Dielectric and Optical Characterization of Polar Polymeric Materials: Chromophore Entrained PMMA Thin Films

Open Access
Deily, Kevin John
Graduate Program:
Electrical Engineering
Master of Science
Document Type:
Master Thesis
Date of Defense:
July 21, 2008
Committee Members:
  • Ruyan Guo, Thesis Advisor
  • Michael T Lanagan, Thesis Advisor
  • Joseph Patrick Dougherty, Thesis Advisor
  • electro-optic effect
  • PMMA
  • DR-1
  • thin films
The dielectric and optical response of thin film organic polymer poly(methyl methacrylate) (PMMA) doped with the chromophore N-Ethyl-N-(2-hydroxyethyl)-4-(4-nitrophenylazo)aniline (DR-1) samples were investigated over a wide frequency and temperature range for electro-optic.
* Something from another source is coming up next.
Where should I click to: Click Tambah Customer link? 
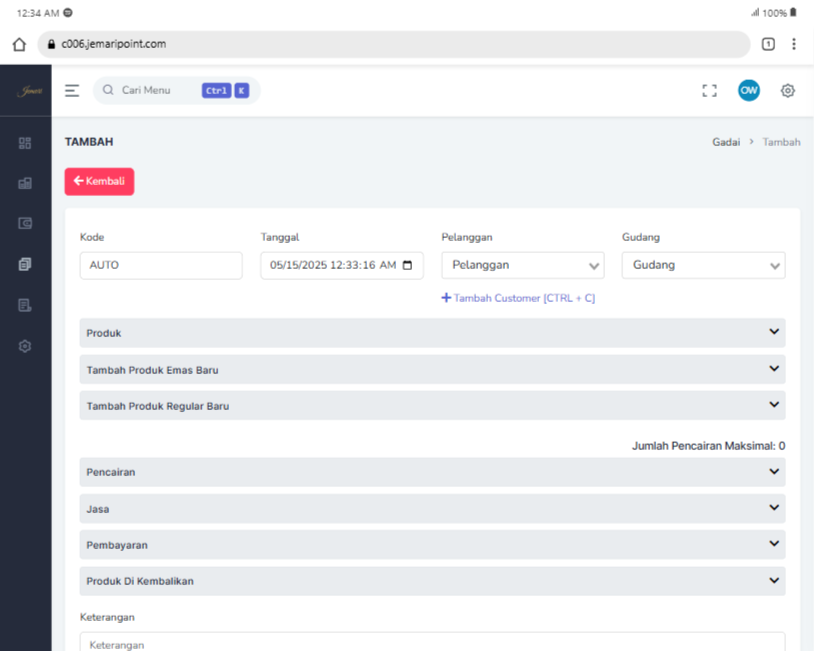(518, 298)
The DR-1 was directly doped into the PMMA matrix as a guest-host polymer system and three different concentrations of the DR-1 (0%, 5%, and 10% DR-1 by weight) were prepared. Thin film samples of uniform composition, thickness, and smoothness were successfully fabricated for all three concentrations by spin coating. The frequency and temperature dependent dielectric measurements were taken for the samples. The relative dielectric constant and loss factor were to be in good agreement with the reported values for the polymer system. A voltage was applied to the sample in an attempt to align the dipole moments of the chromophore. Breakdown in the film (the capacitance and loss shorting) was a problem with the thinner samples. A polarization verses electric field (P-E) measurement was taken and showed a weak nonlinear response that became more noticeable at elevated electric fields. Also, the biased dielectric measurement was determined by finding the slope of the linear section of the P-E graph. The index of refraction was determined using an ellipsometer. No observable electro-optic coefficient was measured from the samples using a Michelson electro-optic measurement configuration. It was determined that the current polymer samples were not ideal for electro-optic applications. A major contribution of the work was a methodology to extrapolate low frequency dielectric response to GHz and optical frequency.